---------- Provided passage ----------

Another point: we agree that facts are not copyrightable. Assuming we are 
correct in this assumption, there is no argument for limiting this work to 
material licensed CC-BY. This kind of work could be carried out with material 
under any kind of license including all rights reserved.

best,

Heather


-------- Original message --------
From: Peter Murray-Rust <pm...@cam.ac.uk>
Date: 2017-02-27 10:30 AM (GMT-05:00)
To: "Global Open Access List (Successor of AmSci)" <goal@eprints.org>
Subject: Re: [GOAL] [job] WikiFactMine: Open Access Wikimedian In Residence in 
Cambridge UK



On Mon, Feb 27, 2017 at 11:45 AM, Heather Morrison 
<heather.morri...@uottawa.ca<mailto:heather.morri...@uottawa.ca>> wrote:
>From a copyright perspective:

If work is published under CC-BY and subsequently released by a downstream 
re-user under CC-0, this is a breach of the requirement of attribution, isn't 
it?

---------- Data shown ----------

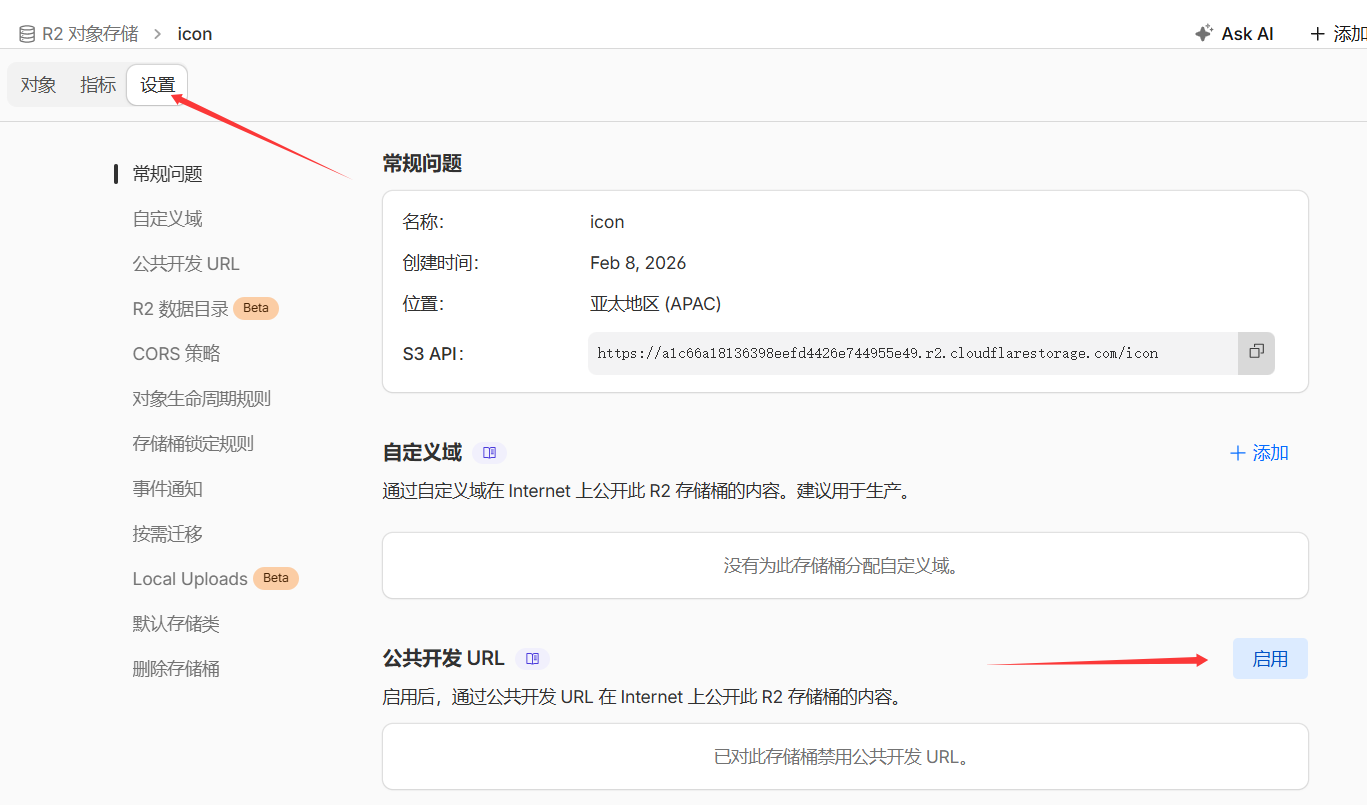Click the Ask AI sparkle icon
The height and width of the screenshot is (805, 1367).
tap(1204, 33)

----------

● **Brief**
Extend the email thread on CC-BY licensing and factual data, starting after its final question.

● **Response**
Facts are not copyrightable and downstream facts would therefore be released as 
CC 0.

CC licenses involve waiver of rights under copyright. Using CC-0 on other 
people's work involves asserting copyright in order to waive it. If this 
project is not intending to produce work under copyright it does not make sense 
to assert copyright.

CC 0 is NOT an assertion of copyright. It is a dedication (as far as is legally 
possible) into the public domain.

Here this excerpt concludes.